El niño ahora respiraba, pero parecía dormir. El corazón bombeaba. La temperatura era correcta. Fue colocado entonces en los brazos tibios de sus padres y, tras un largo rato de caricias y declaraciones de amor, abrió los ojos y despertó a la vida. “Habrá que trasladarlo al hospital de cualquier forma” anunció su médica. Había que hacer estudios; placas de tórax, análisis de sangre, ultrasonidos cerebrales. Otro pediatra llegó a asistir el traslado. Se canalizó el pequeño brazo del niño que se quejó decididamente ante el pinchazo. Nos alegramos de escuchar su llanto. Y así, en medio de la madrugada, protegido por una abrigada cuna construida con toda clase de cobertores para resguardarle del frío, fue trasladado al hospital que ya esperaba su llegada. El papá se fue con él. La mamá se quedó con nosotras.

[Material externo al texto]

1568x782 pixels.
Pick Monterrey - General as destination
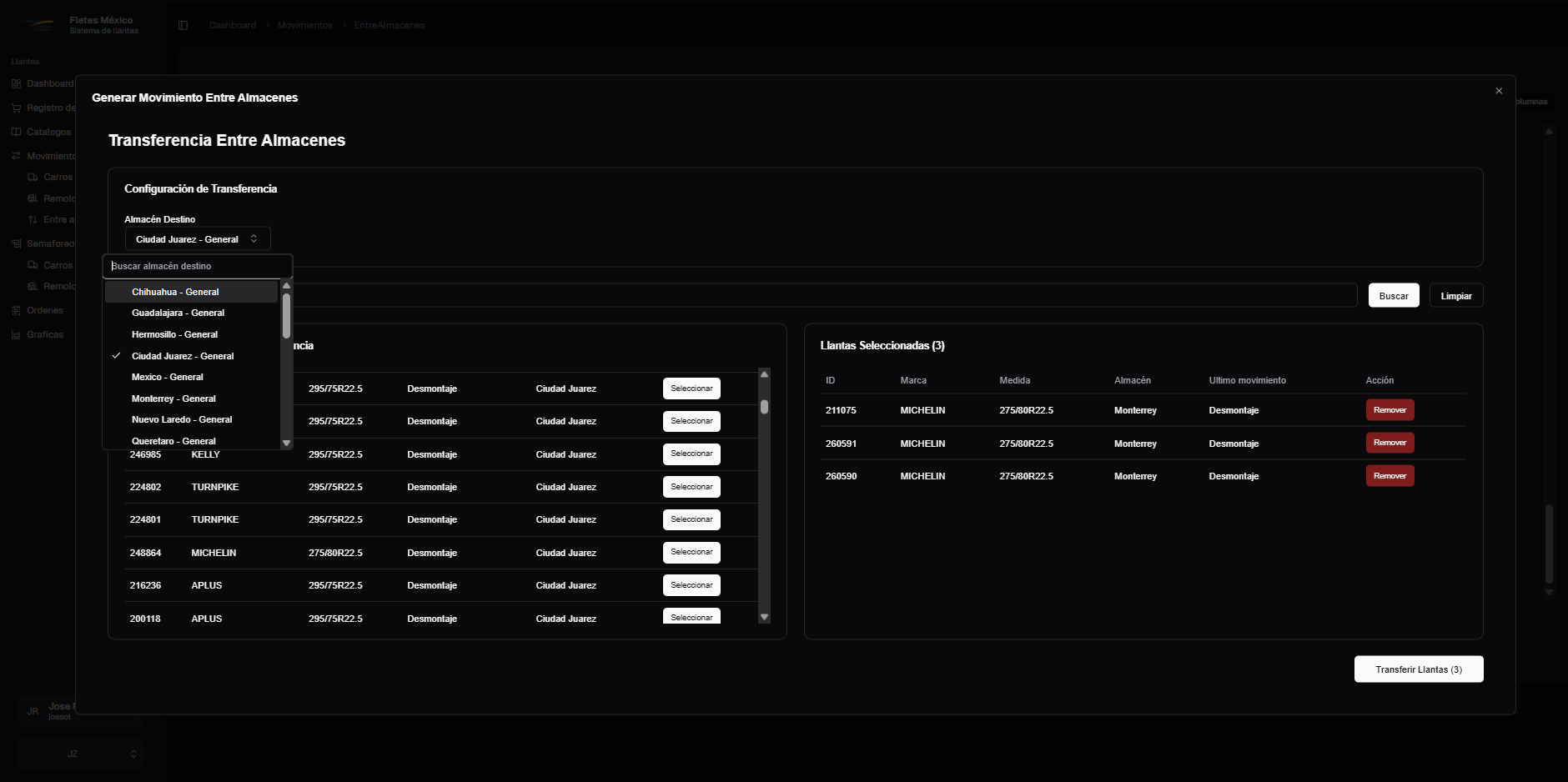click(x=173, y=399)
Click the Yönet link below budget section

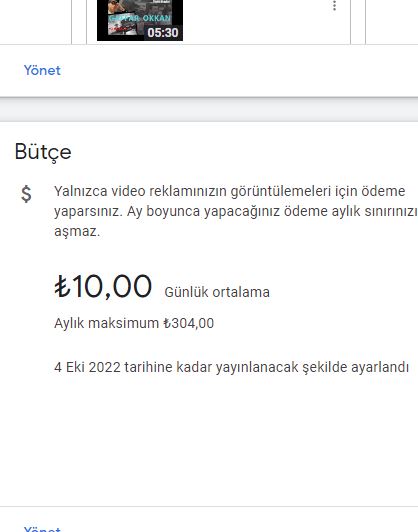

Y solo entonces lloró. No mucho. “Creo que estoy bloqueada” dijo. Su ginecóloga le daba pequeños golpecitos con la punta de los dedos alrededor del pecho. La ayudamos a llegar a su cama, nos acostamos alrededor de ella y escuchamos una canción que hablaba sobre el aquí y el ahora; el significado del nombre que había elegido para su niño. Yo me quedé dormida un instante. Una de las doctoras ayudó a la mamá a extraer las primeras gotitas de leche para dárselas al niño en cuanto fuera posible. Nos fuimos después de eso. Ella se quedó con su suegra que había llegado para acompañarla.

Me llevé el sobre que tenía mi nombre, junto con una vela y una bolsita de regalo que lo acompañaban. Me puse la pulsera que había dentro, manejé hasta casa y caí vencida por el sueño. Al despertar encontré un mensaje que me anunciaba que los estudios del bebé habían salido bien. Y entonces el aire entró decididamente a mis pulmones, que habían estado respirando a medias. Transportado por una mano invisible, el niño había transitado sin rasguño lo que el resto vivimos como una descomunal tormenta.

Los pastelitos de limón quedaron esperando un festejo que tardó días en llegar. Pero una foto de los padres abrazados, con el niño en brazos, frente al tendedero de imágenes de las mujeres de la familia, nos puso esta tarde a todos de fiesta. La nota que acompañaba la escena decía: “De vuelta en casa. Fuimos directo al espacio en el que todo quedó suspendido en el aire para retomar lo que quedó pendiente y seguir adelante”.

El niño le había dicho a su madre, en lo que no alcanzo a entender si fue una suerte de visión o un sueño, que confiara, que no tuviera prisa, que permaneciera en el aquí y el ahora. A esas indicaciones se aferraron sus padres cuando la escena se tornó turbulenta. Se mantuvieron calmos y presentes. Él se ofreció como el apoyo en el que ella no quiso dejar caer su peso. De modo que se mantuvieron ambos de pie, valientes, e hicieron frente a la adversidad. Hoy regresan al punto de partida, más fuertes, más frágiles, más bellos.